**Exercise:** Please filter the entries for the word "computer" and copy every line that has it.

**Material to process:**
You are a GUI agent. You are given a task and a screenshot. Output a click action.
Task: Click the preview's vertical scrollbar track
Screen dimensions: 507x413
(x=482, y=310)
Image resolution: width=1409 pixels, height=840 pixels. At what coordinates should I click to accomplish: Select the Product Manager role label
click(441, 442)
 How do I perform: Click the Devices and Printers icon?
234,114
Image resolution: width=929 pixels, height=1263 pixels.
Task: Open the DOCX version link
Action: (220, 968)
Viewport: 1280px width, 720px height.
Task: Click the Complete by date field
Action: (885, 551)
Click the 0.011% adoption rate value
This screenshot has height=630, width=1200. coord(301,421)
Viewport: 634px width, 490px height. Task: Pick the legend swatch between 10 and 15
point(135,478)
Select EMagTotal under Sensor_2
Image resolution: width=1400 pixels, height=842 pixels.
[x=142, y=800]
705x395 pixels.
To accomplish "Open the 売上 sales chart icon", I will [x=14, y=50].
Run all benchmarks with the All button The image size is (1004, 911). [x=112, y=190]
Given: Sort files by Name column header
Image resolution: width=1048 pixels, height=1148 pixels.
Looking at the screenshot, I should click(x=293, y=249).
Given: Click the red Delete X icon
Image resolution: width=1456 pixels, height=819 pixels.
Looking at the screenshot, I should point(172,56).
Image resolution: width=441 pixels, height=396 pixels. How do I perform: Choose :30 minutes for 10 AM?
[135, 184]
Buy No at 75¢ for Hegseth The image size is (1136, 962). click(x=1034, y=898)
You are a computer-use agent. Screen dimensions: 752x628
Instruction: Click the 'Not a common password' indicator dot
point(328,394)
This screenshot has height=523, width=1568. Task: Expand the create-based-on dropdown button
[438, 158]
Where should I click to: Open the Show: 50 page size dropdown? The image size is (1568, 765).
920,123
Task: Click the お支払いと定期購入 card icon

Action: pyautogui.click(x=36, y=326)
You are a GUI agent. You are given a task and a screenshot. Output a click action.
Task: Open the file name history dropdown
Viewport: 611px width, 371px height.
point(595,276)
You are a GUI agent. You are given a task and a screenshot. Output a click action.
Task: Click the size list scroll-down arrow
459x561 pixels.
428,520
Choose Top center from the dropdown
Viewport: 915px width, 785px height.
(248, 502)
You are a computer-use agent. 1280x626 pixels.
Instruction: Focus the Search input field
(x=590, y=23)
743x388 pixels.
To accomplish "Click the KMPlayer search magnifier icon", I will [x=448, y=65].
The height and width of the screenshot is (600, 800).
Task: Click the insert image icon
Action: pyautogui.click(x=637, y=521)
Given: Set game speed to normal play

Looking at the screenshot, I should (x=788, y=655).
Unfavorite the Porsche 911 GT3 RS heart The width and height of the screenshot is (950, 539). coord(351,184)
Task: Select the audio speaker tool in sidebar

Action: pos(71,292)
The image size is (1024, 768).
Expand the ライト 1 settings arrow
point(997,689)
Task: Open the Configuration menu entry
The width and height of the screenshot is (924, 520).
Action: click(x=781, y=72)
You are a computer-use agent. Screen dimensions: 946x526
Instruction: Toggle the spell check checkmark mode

**Task result:**
You are a computer-use agent. Screen dimensions: 752x628
You are a computer-use agent. 1280x626 pixels.
You are a computer-use agent. Screen dimensions: 946x526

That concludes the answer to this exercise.